Unroll the phyllo dough veeery carefully onto a baking sheet lined with parchment paper. Stack eight sheets of phyllo dough one on top of the other, brushing butter on top of each sheet. After the first eight sheets, spread a thin layer of the nut mixture. Continue to layer the three components in this order: dough, butter, dough, butter, nuts (it’s totally ok if you don’t do this exactly, but you should stay somewhat in the vicinity of two sheets of phyllo dough per layer of nuts).

That stuff that looks like paper? That’s raw phyllo dough.

When you reach the end of your phyllo dough, stack eight layers (with butter in between each layer). Finish with more butter and a sprinkle of spices.

Refrigerate your baklava until the butter is cold and set, 15-30 minutes. This will make it easier to slice. Preheat oven to 350 degrees. Using a sharp knife, slice the baklava into diamond shapes by cutting horizontally across the pan and then cutting diagonally in one direction (or cut it into squares or triangles or hearts or whatever). Bake for 30-35 minutes, until edges are brown.

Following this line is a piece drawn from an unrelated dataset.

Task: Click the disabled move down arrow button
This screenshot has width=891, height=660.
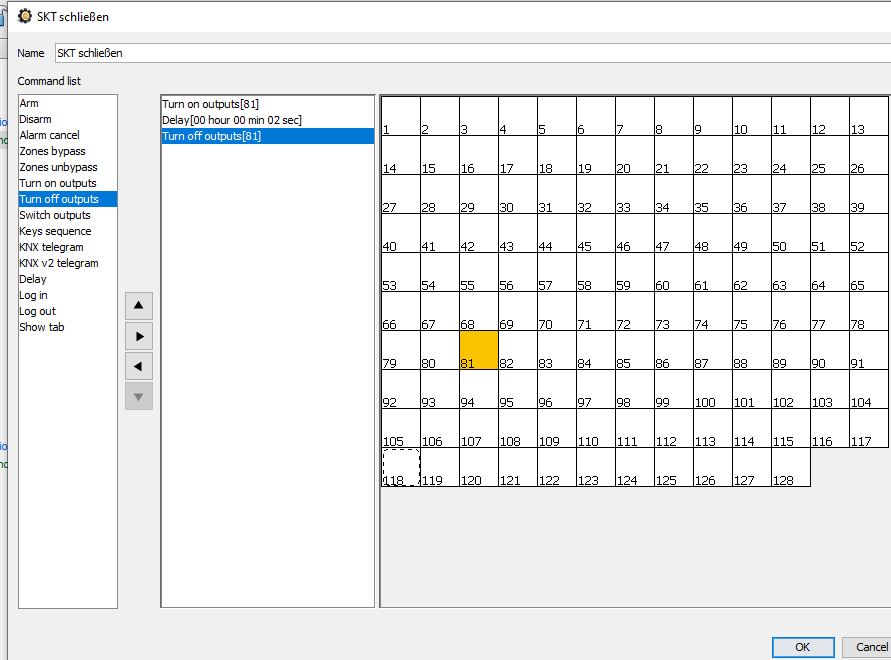Action: pos(139,396)
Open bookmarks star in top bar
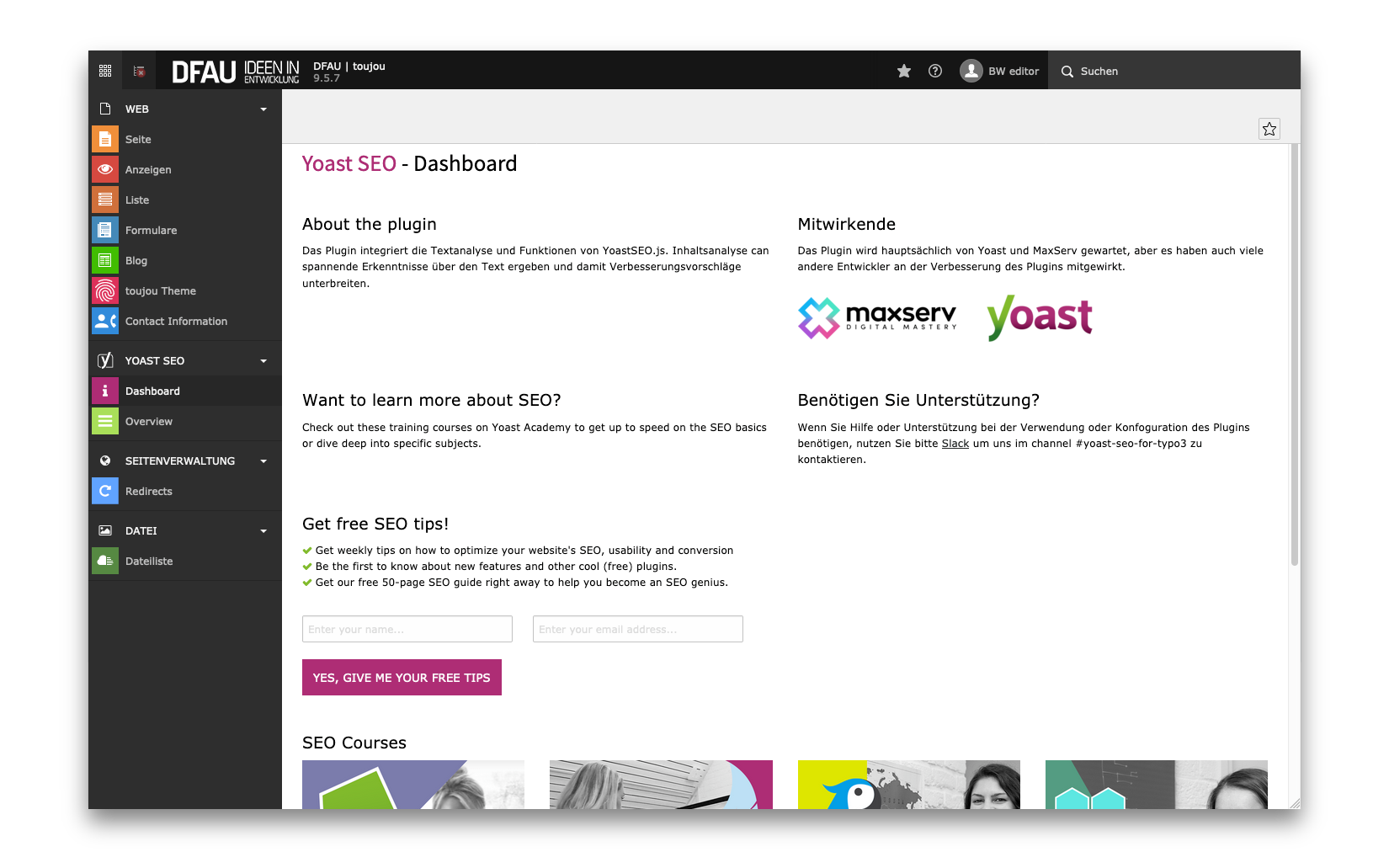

YUM. Ok ok ok. Resist the urge to munch on one of these straight out of the oven. It will taste better with syrup. I promise.

Let the baklava cool and start on the syrup. The ingredients:

  • 1 cup water
  • 1 cup sugar
  • 1/2 cup honey
  • 2 tbsp lemon juice
  • 2 cinnamon sticks
  • 1/4 cup orange juice (optional)
  • vanilla extract (optional)
  • 1 long strip of orange peel (optional)
Combine all ingredients in saucepan over high heat. Once it boils, reduce heat until mixture comes to a simmer. Let simmer for 7-10 minutes, or until mixture thickens. Pour the hot mixture over the baklava.
Now, when it comes to syrup, I have to say I stayed toward the conservative side. After all, I didn’t want this already sugary confection to be weighed down with gobs of sticky syrup. As it turns out, there was no need! Adding water to the syrup already dilutes it and makes it lighter, so use as much as you want!

And there you have it. Messy, flaky, sticky, delicious baklava.